Fixes: 7fd133539289 ("x86/apic/vector: Fix off by one in error path") - 4.4.y
Fixes: c557481a9491 ("x86/apic/vector: Fix off by one in error path") - 4.9.y
Reported-by: Ben Hutchings <ben.hutchings@codethink.co.uk>
Signed-off-by: Thomas Gleixner <tglx@linutronix.de>
Signed-off-by: Ben Hutchings <ben.hutchings@codethink.co.uk>
---
arch/x86/kernel/apic/vector.c | 14 +++++++-------
1 file changed, 7 insertions(+), 7 deletions(-)
diff --git a/arch/x86/kernel/apic/vector.c b/arch/x86/kernel/apic/vector.c
index a41e523536a2..592e260ba05b 100644
--- a/arch/x86/kernel/apic/vector.c
+++ b/arch/x86/kernel/apic/vector.c
@@ -91,8 +91,12 @@ out_data:
return NULL;
}
-static void free_apic_chip_data(struct apic_chip_data *data)

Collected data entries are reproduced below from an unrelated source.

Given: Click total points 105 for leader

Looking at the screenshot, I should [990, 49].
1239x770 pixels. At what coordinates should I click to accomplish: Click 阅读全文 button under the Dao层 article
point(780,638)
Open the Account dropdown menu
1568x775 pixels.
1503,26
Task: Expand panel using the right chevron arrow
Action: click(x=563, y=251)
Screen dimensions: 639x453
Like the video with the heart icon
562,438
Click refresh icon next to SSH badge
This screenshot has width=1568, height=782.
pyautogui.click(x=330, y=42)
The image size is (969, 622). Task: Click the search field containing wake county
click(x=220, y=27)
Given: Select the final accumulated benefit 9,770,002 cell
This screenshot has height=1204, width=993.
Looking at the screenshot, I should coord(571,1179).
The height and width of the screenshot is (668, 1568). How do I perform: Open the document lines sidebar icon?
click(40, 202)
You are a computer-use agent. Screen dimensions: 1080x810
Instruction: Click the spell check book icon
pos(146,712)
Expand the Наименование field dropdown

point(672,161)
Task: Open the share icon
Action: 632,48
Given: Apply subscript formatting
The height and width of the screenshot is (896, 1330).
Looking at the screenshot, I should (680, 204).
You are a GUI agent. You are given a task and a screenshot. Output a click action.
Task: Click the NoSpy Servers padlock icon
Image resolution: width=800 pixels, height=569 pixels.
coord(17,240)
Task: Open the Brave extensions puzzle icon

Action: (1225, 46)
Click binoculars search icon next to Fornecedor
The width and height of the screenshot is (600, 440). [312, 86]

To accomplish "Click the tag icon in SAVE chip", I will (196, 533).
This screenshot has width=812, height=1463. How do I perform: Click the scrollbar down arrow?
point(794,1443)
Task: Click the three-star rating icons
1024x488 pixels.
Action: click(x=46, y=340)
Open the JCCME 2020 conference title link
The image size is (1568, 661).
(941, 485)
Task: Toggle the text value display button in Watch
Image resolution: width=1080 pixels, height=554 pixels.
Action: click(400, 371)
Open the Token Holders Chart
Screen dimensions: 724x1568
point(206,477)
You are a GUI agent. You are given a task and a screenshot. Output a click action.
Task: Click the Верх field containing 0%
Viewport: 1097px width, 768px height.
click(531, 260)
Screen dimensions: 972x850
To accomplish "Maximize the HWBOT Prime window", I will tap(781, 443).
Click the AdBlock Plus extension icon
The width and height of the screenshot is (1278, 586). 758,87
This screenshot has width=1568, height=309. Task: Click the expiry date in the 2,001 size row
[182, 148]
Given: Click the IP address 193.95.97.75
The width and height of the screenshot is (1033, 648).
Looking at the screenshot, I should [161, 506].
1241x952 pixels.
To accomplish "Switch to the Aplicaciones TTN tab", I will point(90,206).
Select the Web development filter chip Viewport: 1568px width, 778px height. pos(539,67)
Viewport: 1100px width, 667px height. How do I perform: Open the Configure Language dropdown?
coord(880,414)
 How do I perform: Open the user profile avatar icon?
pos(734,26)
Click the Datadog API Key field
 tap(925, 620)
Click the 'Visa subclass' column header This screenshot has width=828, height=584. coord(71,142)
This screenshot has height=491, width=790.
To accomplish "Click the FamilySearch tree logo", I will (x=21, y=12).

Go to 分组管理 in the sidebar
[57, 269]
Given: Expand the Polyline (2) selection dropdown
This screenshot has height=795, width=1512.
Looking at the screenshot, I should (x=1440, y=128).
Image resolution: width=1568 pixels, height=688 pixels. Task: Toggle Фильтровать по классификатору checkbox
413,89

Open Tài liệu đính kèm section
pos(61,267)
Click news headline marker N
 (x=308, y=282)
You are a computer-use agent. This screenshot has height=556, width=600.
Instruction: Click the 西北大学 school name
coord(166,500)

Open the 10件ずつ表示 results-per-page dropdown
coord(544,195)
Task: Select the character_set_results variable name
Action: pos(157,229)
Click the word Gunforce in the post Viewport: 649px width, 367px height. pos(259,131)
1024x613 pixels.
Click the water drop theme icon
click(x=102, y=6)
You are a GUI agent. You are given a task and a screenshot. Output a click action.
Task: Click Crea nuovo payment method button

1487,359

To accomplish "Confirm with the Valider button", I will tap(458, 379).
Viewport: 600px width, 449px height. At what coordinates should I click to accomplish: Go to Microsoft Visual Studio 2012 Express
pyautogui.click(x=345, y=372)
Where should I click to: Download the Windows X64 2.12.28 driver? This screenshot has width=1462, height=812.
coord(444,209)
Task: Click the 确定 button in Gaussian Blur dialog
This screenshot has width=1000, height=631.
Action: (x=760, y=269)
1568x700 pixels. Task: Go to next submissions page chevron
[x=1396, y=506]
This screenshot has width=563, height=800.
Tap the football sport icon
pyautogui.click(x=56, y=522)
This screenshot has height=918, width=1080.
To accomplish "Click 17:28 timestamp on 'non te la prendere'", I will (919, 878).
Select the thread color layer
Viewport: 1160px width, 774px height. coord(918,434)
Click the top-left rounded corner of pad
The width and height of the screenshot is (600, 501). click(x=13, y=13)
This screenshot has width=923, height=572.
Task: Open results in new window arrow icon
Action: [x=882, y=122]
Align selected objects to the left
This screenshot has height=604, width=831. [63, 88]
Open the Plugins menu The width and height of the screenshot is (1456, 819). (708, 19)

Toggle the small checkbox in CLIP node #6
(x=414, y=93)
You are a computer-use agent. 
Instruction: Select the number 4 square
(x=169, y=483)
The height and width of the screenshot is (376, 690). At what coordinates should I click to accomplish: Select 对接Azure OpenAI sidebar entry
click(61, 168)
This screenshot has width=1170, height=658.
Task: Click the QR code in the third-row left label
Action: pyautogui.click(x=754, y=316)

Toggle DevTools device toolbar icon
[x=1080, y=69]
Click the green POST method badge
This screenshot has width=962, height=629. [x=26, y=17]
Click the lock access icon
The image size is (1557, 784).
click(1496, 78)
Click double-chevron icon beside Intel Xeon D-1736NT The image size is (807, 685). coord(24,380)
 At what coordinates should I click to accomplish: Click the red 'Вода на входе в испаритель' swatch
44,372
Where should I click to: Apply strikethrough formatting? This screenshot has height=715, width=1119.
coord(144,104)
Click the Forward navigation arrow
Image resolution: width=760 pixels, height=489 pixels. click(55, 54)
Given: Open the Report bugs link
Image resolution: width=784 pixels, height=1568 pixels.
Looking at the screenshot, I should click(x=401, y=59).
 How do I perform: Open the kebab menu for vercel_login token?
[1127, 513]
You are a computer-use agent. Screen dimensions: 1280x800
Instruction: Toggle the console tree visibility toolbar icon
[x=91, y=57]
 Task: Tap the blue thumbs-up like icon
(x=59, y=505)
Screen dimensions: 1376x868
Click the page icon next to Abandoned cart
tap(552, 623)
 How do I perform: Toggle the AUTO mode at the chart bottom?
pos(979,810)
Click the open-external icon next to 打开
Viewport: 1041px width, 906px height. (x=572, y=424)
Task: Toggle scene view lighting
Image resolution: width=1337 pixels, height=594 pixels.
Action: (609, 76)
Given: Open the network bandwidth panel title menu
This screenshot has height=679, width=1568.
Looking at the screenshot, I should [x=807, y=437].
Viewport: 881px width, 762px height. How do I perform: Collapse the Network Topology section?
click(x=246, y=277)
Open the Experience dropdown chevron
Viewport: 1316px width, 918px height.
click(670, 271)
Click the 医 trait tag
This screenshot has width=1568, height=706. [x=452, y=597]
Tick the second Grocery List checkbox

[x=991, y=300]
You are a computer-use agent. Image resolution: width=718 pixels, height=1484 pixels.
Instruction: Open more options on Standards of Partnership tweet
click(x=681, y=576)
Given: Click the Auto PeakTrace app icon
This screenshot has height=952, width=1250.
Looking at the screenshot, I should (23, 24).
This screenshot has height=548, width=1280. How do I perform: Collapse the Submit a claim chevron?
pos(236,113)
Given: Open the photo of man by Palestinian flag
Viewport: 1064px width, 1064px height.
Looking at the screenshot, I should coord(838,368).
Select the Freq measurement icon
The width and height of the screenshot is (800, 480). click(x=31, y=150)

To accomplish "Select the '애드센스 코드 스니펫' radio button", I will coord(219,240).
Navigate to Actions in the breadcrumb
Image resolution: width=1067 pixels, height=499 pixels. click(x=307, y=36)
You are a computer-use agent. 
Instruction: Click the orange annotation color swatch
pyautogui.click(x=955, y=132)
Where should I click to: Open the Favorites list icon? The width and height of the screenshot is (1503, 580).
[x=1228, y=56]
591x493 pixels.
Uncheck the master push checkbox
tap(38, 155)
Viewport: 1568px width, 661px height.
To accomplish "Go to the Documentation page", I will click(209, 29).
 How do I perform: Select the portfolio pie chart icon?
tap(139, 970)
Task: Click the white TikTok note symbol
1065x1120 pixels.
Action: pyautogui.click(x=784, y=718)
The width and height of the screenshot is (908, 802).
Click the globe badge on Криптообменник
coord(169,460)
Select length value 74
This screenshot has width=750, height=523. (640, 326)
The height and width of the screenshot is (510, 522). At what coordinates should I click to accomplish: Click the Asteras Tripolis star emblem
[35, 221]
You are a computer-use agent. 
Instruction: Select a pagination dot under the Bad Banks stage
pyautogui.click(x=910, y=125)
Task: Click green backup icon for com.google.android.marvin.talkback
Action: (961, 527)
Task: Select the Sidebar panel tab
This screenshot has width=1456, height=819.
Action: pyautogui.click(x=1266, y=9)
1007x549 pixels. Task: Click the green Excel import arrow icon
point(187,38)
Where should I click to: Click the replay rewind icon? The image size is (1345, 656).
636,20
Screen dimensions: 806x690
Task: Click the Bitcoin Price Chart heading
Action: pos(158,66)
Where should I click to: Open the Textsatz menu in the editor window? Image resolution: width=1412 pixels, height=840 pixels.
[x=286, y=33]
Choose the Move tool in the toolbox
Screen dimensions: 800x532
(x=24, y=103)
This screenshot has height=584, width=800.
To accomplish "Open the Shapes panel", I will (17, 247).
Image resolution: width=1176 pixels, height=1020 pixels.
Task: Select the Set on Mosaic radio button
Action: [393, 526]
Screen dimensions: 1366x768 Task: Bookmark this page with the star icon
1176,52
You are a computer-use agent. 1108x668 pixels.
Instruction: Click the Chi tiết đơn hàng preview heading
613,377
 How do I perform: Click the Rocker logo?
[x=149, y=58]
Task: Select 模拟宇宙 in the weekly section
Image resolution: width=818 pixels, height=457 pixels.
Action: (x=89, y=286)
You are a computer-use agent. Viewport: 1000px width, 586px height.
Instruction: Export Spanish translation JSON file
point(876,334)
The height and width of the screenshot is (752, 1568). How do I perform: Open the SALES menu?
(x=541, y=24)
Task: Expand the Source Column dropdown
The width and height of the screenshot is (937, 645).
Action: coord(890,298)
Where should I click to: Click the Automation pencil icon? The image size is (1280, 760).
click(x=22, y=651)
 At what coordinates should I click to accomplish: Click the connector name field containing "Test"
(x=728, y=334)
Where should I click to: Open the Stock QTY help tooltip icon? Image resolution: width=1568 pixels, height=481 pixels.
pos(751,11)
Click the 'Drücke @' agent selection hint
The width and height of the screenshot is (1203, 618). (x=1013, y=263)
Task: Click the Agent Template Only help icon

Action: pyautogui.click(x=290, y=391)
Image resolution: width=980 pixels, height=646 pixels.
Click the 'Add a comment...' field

+static void free_apic_chip_data(unsigned int virq, struct apic_chip_data *data)
{
+#ifdef CONFIG_X86_IO_APIC
+ if (virq < nr_legacy_irqs())
+ legacy_irq_data[virq] = NULL;
+#endif
if (data) {
free_cpumask_var(data->domain);
free_cpumask_var(data->old_domain);
@@ -316,11 +320,7 @@ static void x86_vector_free_irqs(struct irq_domain *domain,
apic_data = irq_data->chip_data;
irq_domain_reset_irq_data(irq_data);
raw_spin_unlock_irqrestore(&vector_lock, flags);
- free_apic_chip_data(apic_data);
-#ifdef CONFIG_X86_IO_APIC
- if (virq + i < nr_legacy_irqs())
- legacy_irq_data[virq + i] = NULL;
-#endif
+ free_apic_chip_data(virq + i, apic_data);
}
}
}
@@ -361,7 +361,7 @@ static int x86_vector_alloc_irqs(struct irq_domain *domain, unsigned int virq,
err = assign_irq_vector_policy(virq + i, node, data, info);
if (err) {
irq_data->chip_data = NULL;
- free_apic_chip_data(data);
+ free_apic_chip_data(virq + i, data);
goto error;
}
}
--
2.15.0.rc0
^ permalink raw reply related [flat|nested] 3+ messages in thread
* Patch "x86/apic/vector: Handle legacy irq data correctly" has been added to the 4.4-stable tree
2018-03-07 18:36 [PATCH 4.4,4.9] x86/apic/vector: Handle legacy irq data correctly Ben Hutchings
@ 2018-03-07 19:03 ` gregkh
2018-03-07 19:04 ` Patch "x86/apic/vector: Handle legacy irq data correctly" has been added to the 4.9-stable tree gregkh
1 sibling, 0 replies; 3+ messages in thread
From: gregkh @ 2018-03-07 19:03 UTC (permalink / raw)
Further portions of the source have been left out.